> **Passage**
While deriving the formulae for Gauge factor of materials(resitors) in strain gauges it comes.In between they have given this formula.

First they told

R=PL/A

R=RESISTANCE
P=SPECIFIC RESISTANCE
L=LENGTH
A= AREA

Then,

dR=a(PdL+LdP) - P L da
-------------------
a^2

Divide L.H.S by R and R.H.S by PL/A we get

dR dL dP dA
-- = --- + ---- - ----- (eqn 1)
R L P A

And suddenly they give this formula

as

dA= A(1-m dL/L)^2 -A

m=poisson's ratio

they substituted this in equation (1)

and finally arrived at gauge factor (dR/R)/(dL/L)

da=a(1-m dl/l)^2 - a

FredGarvin
I can not find anything in my references that has that particular form. I am trying to derive it but not having much luck right now. I am still trying though. BTW...who is "they"? What book/reference states this?

Book reference

It is from "Transducer Engineering" by S.Renganathan

please provide me the proof for this formulae:

da=a(1-m dl/l)^2-a
i.e., da/a=(1-m dl/l)^2 -1
=1+m^2 (dl/l)^2-2m dl/l -1
=(m dl/l)^2 - 2m dl/l

so da/a= (m dl/l)^2 - 2m dl/l
=m dl/l(m dl/l -2)

so

(da/a)/(dl/l)=m^2 (dl/l)-2m

now atleast you can say me how we arrive at this formula.Because I don't know any of the mechanical concepts and also about Poisson ratio.If you find any material regarding these please send me.My e-mail Id is

saravanan_n@msn.com

FredGarvin
Pretty impatient people these days...Maybe "at least" I can tell you this:

$$R = \frac{\rho L}{A}$$

Where:
$$R$$ = Resistance
$$\rho$$ = Resistivity
$$A$$ = Cross sectional Area

Now differentiate it:

$$dR = \frac{A(L d\rho + \rho dL) - \rho L dA)}{A^2}$$

Now go back and divide the last equation by the first and have fun with the algebra. Remember the definition of Poisson's Ratio: $$\nu = \frac{dA/A}{dL/L}$$

Sorry for being impatient,Since I have test on this I have to hurry.
Now we get
DR/R=DL/L+DP/P-DA/A

Then we divide whole eqn by dl/l

(dr/r)/(dl/l)=1+(dp/p)/(dl/l)-m

so we can put
Gauge Factor=1+Piezoresistivity-Poisson ratio

Is this equation right?

Equation Not Agrreable

If you say Poisson Ratio =(da/a)/(dl/l)

then do you agree with this equation also

da=a(1-((poisson ratio) dl/l)^2)-a
(in whatever context it comes)

Last edited:
Astronuc
Staff Emeritus
Poisson's ratio is the lateral contraction per unit breadth divided by the longitudinal extension per unit length.

But A is proportional to the square of the length, i.e. a square has area, A = l2, where l is side length, or a circle has area $\pi$r2, where r is radius.

Now looking in three dimensions, if lx and ly contract by $\nu\,(\frac{\Delta{l_z}}{l_z})$ then the new lengths are

lx($1 - \nu (\frac{\Delta{l_z}}{l_z})$) and ly($1 - \nu (\frac{\Delta{l_z}}{l_z})$),

and the Area is then given by the product. If Ao = lx ly, then the new area is

A = Ao * ($1 - \nu\,\frac{\Delta{l_z}}{l_z}$)2

and dA = A - Ao, which defines dA.

> **Data section**
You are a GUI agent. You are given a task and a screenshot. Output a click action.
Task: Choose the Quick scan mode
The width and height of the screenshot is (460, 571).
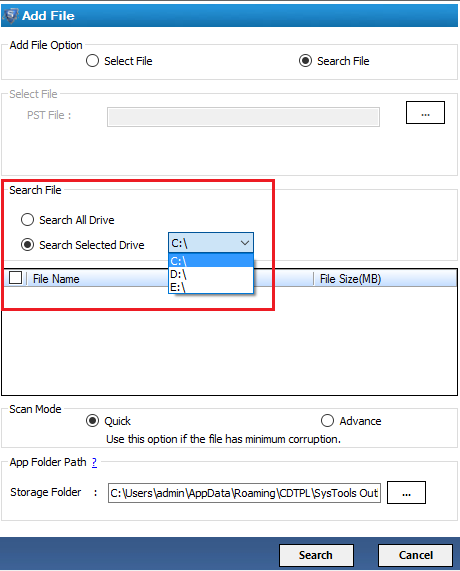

> **Instruction**
Write out, word for word, the part of the strain gauge thread starting with "then do you" and going on through "per unit length.".

> **Problem solution**
then do you agree with this equation also

da=a(1-((poisson ratio) dl/l)^2)-a
(in whatever context it comes)

Last edited:
Astronuc
Staff Emeritus
Poisson's ratio is the lateral contraction per unit breadth divided by the longitudinal extension per unit length.